If we cannot make voluntary and conscious steps in the admirable science of universals, let us see the parts wisely, and infer the genius of nature from the best particulars with a becoming charity. What is best in each kind is an index of what should be the average of that thing. Love shows me the opulence of nature, by disclosing to me in my friend a hidden wealth, and I infer an equal depth of good in every other direction. It is commonly said by farmers that a good pear or apple costs no more time or pains to rear than a poor one; so I would have no work of art, no speech, or action, or thought, or friend, but the best.

The end and the means, the gamester and the game,--life is made up of the intermixture and reaction of these two amicable powers, whose marriage appears beforehand monstrous, as each denies and tends to abolish the other. We must reconcile the contradictions as we can, but their discord and their concord introduce wild absurdities into our thinking and speech. No sentence will hold the whole truth, and the only way in which we can be just, is by giving ourselves the lie; Speech is better than silence; silence is better than speech;--All things are in contact; every atom has a sphere of repulsion;--Things are, and are not, at the same time;--and the like. All the universe over, there is but one thing, this old Two-Face, creator-creature, mind-matter, right-wrong, of which any proposition may be affirmed or denied. Very fitly therefore I assert that every man is a partialist, that nature secures him as an instrument by self-conceit, preventing the tendencies to religion and science; and now further assert, that, each man's genius being nearly and affectionately explored, he is justified in his individuality, as his nature is found to be immense; and now I add that every man is a universalist also, and, as our earth, whilst it spins on its own axis, spins all the time around the sun through the celestial spaces, so the least of its rational children, the most dedicated to his private affair, works out, though as it were under a disguise, the universal problem. We fancy men are individuals; so are pumpkins; but every pumpkin in the field goes through every point of pumpkin history. The rabid democrat, as soon as he is senator and rich man, has ripened beyond possibility of sincere radicalism, and unless he can resist the sun, he must be conservative the remainder of his days. Lord Eldon said in his old age that "if he were to begin life again, he would be damned but he would begin as agitator."

We hide this universality if we can, but it appears at all points. We are as ungrateful as children. There is nothing we cherish and strive to draw to us but in some hour we turn and rend it. We keep a running fire of sarcasm at ignorance and the life of the senses; then goes by, perchance, a fair girl, a piece of life, gay and happy, and making the commonest offices beautiful by the energy and heart with which she does them; and seeing this we admire and love her and them, and say, 'Lo! a genuine creature of the fair earth, not dissipated or too early ripened by books, philosophy, religion, society, or care!' insinuating a treachery and contempt for all we had so long loved and wrought in ourselves and others.

----------

STATED TASK:
Revise the passage from "If we cannot" up to and including "but the best.", putting "gardeners" wherever "farmers" appears.

----------

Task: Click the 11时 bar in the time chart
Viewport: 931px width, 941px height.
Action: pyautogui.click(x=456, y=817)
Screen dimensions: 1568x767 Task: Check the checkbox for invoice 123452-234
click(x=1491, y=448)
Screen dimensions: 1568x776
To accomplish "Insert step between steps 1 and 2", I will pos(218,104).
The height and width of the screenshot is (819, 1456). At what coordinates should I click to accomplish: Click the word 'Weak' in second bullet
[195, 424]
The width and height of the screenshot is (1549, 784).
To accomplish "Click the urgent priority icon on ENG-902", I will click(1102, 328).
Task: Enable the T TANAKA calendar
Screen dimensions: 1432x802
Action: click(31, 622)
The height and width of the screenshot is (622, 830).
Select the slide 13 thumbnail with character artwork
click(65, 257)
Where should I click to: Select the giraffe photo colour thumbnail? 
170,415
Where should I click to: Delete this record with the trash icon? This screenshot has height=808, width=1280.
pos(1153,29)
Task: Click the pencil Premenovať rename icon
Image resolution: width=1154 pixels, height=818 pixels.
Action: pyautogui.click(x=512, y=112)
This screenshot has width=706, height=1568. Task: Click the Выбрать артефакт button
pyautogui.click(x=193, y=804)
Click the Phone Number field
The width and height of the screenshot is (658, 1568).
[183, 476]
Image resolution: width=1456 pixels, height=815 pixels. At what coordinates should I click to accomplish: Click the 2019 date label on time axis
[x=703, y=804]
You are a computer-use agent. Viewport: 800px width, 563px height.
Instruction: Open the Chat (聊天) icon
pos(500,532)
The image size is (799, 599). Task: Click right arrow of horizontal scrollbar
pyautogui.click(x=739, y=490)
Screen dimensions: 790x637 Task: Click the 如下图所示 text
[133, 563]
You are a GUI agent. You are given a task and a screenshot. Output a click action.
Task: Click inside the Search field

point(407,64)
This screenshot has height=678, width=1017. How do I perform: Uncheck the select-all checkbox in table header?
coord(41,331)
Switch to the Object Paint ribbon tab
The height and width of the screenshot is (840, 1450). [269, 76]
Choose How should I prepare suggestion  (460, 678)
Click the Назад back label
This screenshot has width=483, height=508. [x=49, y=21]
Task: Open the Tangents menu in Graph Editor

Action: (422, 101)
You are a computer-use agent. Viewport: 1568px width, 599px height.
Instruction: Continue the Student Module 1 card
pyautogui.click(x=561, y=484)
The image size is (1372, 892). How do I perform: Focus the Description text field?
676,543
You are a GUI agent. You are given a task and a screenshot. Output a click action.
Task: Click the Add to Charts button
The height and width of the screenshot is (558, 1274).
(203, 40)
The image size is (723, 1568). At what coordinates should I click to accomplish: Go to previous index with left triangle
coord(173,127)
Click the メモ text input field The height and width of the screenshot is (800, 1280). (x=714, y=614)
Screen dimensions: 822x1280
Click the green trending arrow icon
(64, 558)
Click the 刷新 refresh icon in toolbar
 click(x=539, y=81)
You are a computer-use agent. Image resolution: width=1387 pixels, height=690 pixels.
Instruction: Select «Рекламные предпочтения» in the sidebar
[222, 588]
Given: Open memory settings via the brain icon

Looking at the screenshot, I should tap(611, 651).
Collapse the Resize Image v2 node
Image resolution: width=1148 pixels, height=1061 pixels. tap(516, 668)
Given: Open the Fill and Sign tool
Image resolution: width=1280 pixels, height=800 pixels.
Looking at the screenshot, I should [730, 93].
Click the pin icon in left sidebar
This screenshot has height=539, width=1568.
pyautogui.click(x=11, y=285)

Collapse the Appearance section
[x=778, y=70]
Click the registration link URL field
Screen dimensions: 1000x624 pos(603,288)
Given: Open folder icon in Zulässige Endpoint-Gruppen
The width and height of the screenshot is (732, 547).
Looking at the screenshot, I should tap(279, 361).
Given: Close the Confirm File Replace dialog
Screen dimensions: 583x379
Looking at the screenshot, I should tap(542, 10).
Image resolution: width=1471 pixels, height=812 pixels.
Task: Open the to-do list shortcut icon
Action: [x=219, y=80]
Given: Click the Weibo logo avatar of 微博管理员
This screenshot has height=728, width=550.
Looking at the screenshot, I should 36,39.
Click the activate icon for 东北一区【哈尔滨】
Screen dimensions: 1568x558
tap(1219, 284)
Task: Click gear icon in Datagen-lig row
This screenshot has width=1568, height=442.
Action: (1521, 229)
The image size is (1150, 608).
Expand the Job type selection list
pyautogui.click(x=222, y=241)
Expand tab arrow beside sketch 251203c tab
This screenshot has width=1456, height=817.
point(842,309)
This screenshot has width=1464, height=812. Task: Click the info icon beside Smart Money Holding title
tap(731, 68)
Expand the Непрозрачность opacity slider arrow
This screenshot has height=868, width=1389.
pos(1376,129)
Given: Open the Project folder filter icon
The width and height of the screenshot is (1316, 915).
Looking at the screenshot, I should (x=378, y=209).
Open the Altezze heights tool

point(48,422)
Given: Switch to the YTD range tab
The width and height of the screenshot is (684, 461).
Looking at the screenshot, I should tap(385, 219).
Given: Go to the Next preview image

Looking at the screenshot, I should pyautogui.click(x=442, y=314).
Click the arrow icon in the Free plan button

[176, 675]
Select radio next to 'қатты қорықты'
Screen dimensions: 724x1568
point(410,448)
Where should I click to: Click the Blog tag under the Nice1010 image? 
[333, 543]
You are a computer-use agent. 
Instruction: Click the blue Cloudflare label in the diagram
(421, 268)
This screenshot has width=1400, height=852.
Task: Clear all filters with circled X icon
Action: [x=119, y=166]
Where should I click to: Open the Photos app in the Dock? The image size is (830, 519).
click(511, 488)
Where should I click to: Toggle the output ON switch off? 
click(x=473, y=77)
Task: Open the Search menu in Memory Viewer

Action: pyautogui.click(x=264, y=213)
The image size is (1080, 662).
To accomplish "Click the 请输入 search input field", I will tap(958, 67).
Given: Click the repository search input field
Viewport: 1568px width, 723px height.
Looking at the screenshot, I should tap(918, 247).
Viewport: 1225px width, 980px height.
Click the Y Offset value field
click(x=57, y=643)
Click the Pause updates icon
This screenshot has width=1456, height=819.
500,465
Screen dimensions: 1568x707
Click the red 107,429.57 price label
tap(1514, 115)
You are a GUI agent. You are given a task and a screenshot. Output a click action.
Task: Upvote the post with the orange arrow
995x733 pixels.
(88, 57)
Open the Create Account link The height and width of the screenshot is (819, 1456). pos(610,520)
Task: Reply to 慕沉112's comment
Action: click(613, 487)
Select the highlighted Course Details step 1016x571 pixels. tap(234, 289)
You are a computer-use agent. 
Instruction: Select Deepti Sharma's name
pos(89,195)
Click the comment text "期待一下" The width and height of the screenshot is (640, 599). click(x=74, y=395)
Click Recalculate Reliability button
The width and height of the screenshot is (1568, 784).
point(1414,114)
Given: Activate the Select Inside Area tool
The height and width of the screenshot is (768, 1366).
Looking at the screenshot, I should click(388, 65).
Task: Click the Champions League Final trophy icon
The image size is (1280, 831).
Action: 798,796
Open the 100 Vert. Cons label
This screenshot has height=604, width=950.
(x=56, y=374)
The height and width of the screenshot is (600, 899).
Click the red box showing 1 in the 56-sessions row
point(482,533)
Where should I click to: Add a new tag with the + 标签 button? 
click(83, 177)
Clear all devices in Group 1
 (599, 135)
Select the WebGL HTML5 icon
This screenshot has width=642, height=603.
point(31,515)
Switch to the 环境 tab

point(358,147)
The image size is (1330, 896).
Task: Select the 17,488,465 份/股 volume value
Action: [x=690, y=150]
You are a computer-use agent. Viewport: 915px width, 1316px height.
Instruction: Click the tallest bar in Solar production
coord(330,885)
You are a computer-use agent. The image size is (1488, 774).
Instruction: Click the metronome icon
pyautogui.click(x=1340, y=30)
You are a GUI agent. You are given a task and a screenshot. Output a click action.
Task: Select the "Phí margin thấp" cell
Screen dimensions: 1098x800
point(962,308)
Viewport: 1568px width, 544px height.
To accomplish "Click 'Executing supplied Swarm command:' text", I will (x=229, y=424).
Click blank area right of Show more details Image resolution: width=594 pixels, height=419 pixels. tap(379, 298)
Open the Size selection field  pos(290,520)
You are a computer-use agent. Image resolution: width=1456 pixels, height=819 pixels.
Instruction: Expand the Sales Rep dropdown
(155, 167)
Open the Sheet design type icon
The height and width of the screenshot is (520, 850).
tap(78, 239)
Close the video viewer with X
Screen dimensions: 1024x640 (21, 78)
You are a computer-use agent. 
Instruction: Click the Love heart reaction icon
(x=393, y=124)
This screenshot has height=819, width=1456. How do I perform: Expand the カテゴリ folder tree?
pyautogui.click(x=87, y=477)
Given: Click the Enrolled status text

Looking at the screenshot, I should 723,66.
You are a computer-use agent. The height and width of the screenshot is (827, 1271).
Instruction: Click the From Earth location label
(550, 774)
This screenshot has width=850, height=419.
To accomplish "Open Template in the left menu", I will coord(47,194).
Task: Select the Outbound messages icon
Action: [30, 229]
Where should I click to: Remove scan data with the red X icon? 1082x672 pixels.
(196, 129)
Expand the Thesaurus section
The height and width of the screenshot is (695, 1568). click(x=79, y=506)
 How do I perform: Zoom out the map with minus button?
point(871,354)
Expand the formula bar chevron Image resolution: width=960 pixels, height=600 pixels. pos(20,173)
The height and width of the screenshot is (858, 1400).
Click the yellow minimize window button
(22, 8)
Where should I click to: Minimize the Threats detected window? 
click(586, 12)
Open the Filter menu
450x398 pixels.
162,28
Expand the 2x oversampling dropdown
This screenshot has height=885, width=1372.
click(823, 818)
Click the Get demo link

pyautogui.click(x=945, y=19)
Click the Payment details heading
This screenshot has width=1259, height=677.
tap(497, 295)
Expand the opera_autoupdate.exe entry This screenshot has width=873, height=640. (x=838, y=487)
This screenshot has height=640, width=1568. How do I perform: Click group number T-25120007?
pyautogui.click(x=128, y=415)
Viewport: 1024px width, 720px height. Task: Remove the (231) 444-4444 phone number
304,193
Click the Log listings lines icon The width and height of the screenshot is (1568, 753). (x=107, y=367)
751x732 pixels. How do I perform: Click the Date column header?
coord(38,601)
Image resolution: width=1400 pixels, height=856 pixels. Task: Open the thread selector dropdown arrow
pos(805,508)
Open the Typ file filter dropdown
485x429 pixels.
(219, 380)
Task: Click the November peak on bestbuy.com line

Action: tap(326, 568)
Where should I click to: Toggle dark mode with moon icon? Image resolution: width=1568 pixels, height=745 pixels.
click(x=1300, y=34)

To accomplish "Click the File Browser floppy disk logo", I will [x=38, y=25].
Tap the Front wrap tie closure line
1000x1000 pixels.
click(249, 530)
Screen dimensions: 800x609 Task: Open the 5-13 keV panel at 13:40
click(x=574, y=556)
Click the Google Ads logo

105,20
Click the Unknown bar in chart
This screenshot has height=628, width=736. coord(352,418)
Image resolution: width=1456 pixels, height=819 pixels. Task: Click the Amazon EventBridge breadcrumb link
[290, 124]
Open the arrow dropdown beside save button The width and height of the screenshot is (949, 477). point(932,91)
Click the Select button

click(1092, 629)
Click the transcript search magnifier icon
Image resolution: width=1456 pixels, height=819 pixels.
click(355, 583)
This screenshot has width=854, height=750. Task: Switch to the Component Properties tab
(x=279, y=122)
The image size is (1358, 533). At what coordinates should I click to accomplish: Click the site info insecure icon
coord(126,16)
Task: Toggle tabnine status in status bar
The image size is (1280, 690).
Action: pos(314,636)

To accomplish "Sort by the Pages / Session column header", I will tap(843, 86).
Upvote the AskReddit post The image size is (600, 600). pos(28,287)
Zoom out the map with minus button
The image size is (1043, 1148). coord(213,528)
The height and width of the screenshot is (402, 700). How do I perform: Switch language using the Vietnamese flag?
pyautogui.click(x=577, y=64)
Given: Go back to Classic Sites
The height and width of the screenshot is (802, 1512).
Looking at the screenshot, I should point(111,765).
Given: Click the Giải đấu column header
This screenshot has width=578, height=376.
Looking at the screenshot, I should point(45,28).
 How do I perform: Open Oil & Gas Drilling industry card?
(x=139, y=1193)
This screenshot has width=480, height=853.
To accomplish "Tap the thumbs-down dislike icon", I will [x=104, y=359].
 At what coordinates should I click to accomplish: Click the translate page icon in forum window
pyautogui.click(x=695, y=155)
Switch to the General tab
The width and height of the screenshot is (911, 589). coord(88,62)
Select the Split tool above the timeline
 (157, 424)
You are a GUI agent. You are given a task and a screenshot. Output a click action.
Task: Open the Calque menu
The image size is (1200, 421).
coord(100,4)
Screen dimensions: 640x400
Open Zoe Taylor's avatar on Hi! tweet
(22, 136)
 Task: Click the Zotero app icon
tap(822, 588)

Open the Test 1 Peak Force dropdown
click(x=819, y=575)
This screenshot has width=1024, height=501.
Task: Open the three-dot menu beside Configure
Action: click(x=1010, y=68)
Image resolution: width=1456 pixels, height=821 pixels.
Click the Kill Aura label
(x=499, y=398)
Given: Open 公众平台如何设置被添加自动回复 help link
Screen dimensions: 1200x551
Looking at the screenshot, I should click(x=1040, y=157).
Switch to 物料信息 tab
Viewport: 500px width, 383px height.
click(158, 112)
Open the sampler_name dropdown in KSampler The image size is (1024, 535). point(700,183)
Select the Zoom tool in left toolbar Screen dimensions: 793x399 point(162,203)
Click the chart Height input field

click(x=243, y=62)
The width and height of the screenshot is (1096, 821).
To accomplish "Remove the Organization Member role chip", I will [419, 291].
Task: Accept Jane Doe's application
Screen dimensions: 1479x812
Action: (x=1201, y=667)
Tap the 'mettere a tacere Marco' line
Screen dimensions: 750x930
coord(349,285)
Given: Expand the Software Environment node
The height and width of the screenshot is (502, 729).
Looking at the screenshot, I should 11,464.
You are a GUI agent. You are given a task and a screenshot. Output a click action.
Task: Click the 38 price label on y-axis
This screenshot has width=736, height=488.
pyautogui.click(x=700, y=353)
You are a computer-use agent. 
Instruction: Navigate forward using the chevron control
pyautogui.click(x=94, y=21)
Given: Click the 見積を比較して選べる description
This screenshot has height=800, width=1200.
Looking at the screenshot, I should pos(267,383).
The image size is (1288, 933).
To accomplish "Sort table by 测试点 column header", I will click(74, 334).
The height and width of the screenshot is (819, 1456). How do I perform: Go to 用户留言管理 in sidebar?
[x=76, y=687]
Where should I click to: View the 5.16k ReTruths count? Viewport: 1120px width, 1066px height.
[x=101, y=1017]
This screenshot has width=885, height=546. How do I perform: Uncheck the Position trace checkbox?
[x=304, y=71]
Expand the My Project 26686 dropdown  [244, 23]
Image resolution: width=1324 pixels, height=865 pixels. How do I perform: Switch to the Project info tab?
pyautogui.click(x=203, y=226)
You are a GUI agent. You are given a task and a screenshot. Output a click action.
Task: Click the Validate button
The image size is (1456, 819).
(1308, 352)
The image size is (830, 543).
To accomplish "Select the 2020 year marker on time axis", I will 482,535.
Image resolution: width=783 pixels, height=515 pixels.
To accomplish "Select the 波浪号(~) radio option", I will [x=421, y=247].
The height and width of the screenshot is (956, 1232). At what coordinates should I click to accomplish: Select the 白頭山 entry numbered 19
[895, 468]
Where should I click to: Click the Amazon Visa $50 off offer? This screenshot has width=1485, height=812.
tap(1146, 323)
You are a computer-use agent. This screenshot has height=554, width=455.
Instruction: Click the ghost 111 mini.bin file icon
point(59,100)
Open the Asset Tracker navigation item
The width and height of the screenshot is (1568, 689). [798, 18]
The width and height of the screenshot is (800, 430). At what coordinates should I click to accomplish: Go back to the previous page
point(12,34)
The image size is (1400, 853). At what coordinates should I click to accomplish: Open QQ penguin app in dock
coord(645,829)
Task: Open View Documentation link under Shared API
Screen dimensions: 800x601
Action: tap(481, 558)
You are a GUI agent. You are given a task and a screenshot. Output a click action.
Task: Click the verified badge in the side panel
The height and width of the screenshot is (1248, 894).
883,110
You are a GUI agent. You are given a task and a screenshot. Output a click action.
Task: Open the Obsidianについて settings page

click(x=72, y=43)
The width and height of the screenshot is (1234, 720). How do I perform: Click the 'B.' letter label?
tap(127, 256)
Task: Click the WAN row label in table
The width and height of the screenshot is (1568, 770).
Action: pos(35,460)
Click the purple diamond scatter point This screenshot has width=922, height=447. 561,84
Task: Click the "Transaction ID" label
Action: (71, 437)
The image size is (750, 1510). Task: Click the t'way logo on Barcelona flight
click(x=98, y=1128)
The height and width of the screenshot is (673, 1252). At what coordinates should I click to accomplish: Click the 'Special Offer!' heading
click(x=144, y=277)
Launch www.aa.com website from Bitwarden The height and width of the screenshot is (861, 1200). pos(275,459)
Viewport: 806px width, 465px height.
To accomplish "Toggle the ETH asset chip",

----------

FINISHED TASK:
If we cannot make voluntary and conscious steps in the admirable science of universals, let us see the parts wisely, and infer the genius of nature from the best particulars with a becoming charity. What is best in each kind is an index of what should be the average of that thing. Love shows me the opulence of nature, by disclosing to me in my friend a hidden wealth, and I infer an equal depth of good in every other direction. It is commonly said by gardeners that a good pear or apple costs no more time or pains to rear than a poor one; so I would have no work of art, no speech, or action, or thought, or friend, but the best.